Finally, we need to make the relevant modules aware of the shift. As explained above, the jet energy calibration and its variations can have a non-trivial effect on the selection acceptance in the final analysis phase space. Therefore, the module that defines this phase space needs to consider these variations. This is generally done within the SelectEvents task, where Selector instances derive boolean masks based on criteria on for example the four-momenta of the objects. In the scope of this example, the jet selection is the relevant module, and we add the shifts accordingly in the selection of the CMS analysis example:

@jet_selection.init
def jet_selection_init(self: Selector) -> None:
    # register shifts
    self.shifts |= {
        shift_inst.name
        for shift_inst in self.config_inst.shifts
        if shift_inst.has_tag(("jec", "jer"))
    }

Note that in this example, we chose to retrieve shifts with specific tags, which is useful to map groups of uncertainty to modules.

The workflow is thus fully integrating the jec shifts. All tasks following the SelectEvents will be provided outputs that were obtained with the varied sample. Including this type of shifts in the statistical inference model is very similar to the previous example:

# jet energy correction uncertainty
self.add_parameter(
    "jec",
    process=["ST", "TT"],
    type=ParameterType.shape,
    config_shift_source="jec",
)

Uncertainties with dedicated datasets#

The final class of systematic variations that is considered in columnflow concerns shifts that require dedicated datasets. Such measures can be necessary to account for complicated, untracktable effects, such as a modification of one of the parameters of a Monte Carlo generator early-on in the chain to generate simulated samples. In such cases, it is common practice to generate dedicated samples that need to traverse the complete workflow.

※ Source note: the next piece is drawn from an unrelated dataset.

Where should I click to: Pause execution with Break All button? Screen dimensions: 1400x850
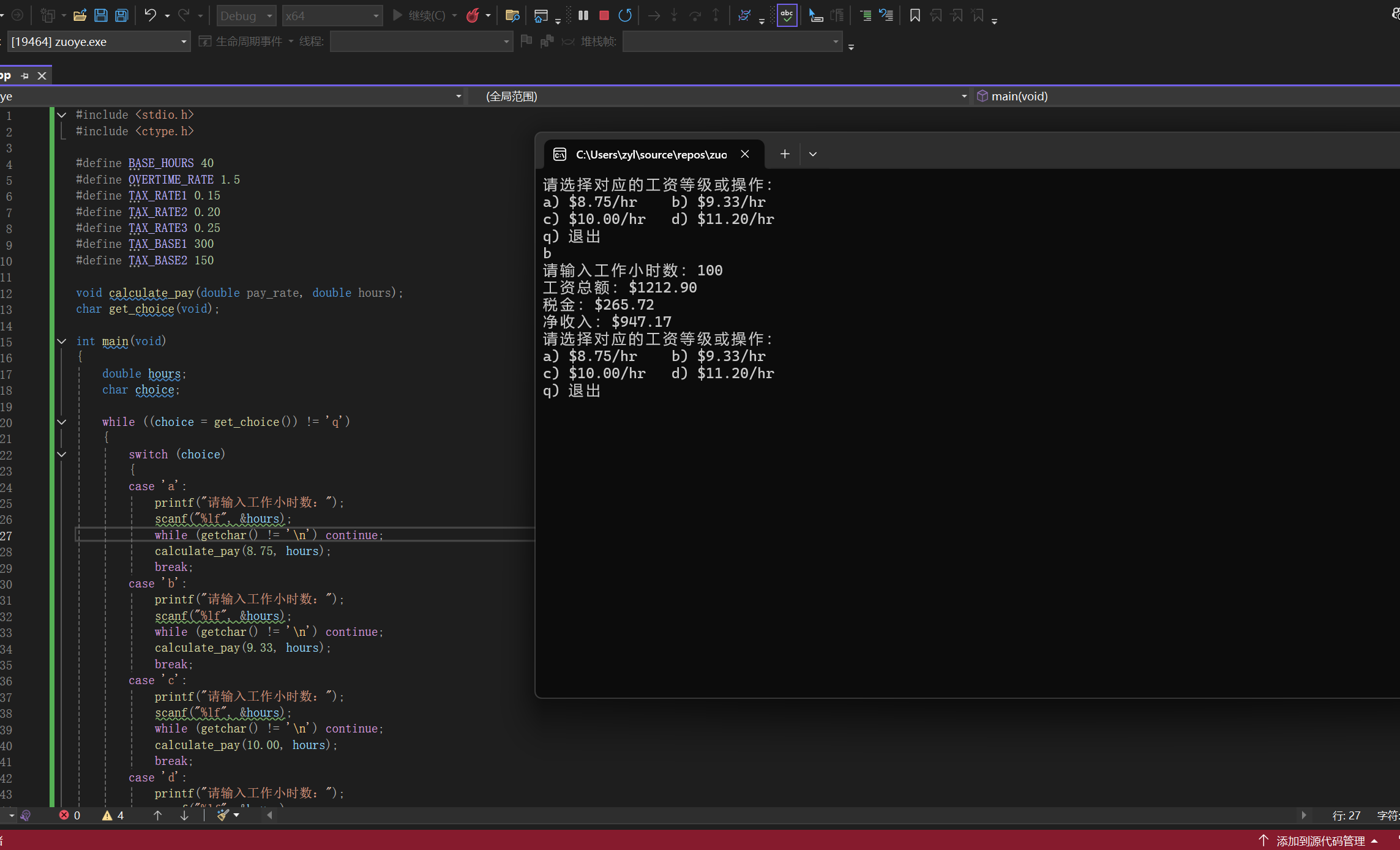583,15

Facilitating this situtation requires a certain amount of (columnflow-external) overhead. Currently, the metadata database that stores the information about the datasets and processes needs to be defined with a DatasetInfo object. This object needs to define the nominal as well as the varied datasets in the info attribute. For more information, please consider the corresponding section in the general columnflow structure section.

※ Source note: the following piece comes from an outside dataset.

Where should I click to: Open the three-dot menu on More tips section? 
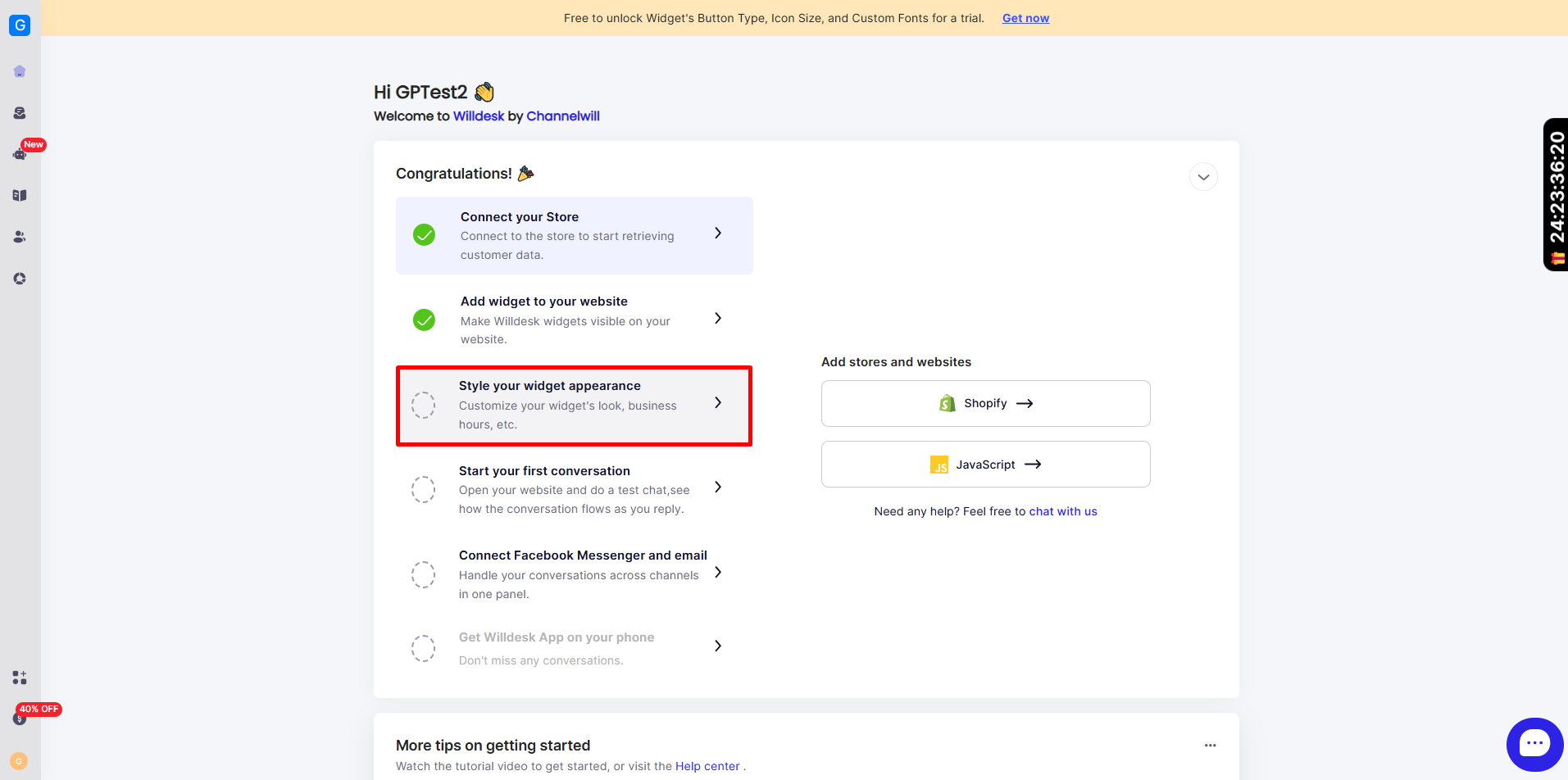[x=1211, y=745]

The names as defined in this structure should correspond to the names of the final shifts in the analysis. For example, the shift for the tune uncertainties can be defined as shown in the CMS analysis example:

# tune shifts are covered by dedicated, varied datasets, so tag the shift as "disjoint_from_nominal"
# (this is currently used to decide whether ML evaluations are done on the full shifted dataset)
cfg.add_shift(name="tune_up", id=1, type="shape", tags={"disjoint_from_nominal"})
cfg.add_shift(name="tune_down", id=2, type="shape", tags={"disjoint_from_nominal"})

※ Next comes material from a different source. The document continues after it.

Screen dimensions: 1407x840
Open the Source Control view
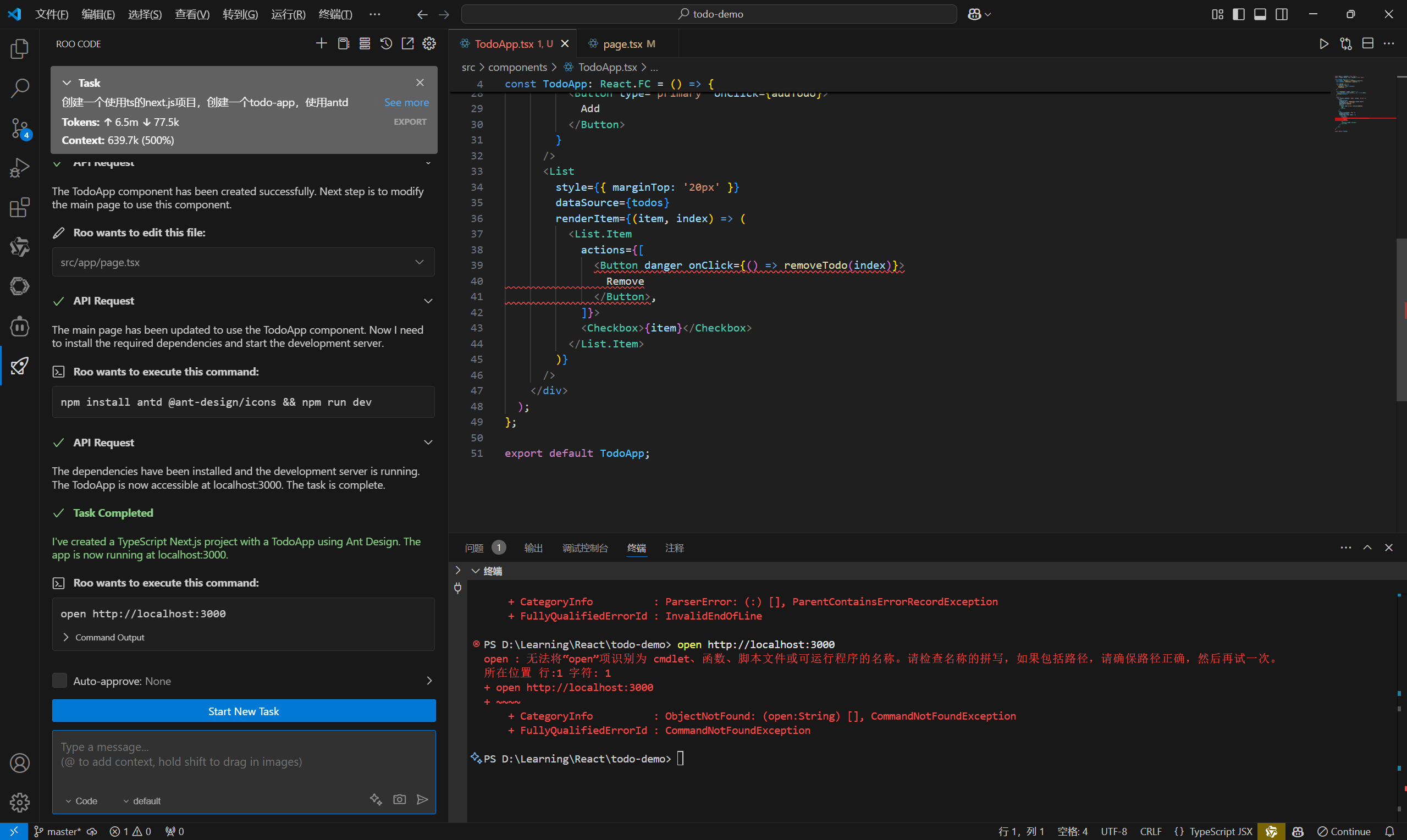click(20, 128)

Since the name of the dataset corresponds to the shift name, this will trigger the entire workflow independently from the nominal dataset and without applying any additional shifts.

Integrating this uncertainty into a statistical inference model works the same as shown previously:

# tune uncertainty
self.add_parameter(
    "tune",
    process="TT",
    type=ParameterType.shape,
    config_shift_source="tune",
)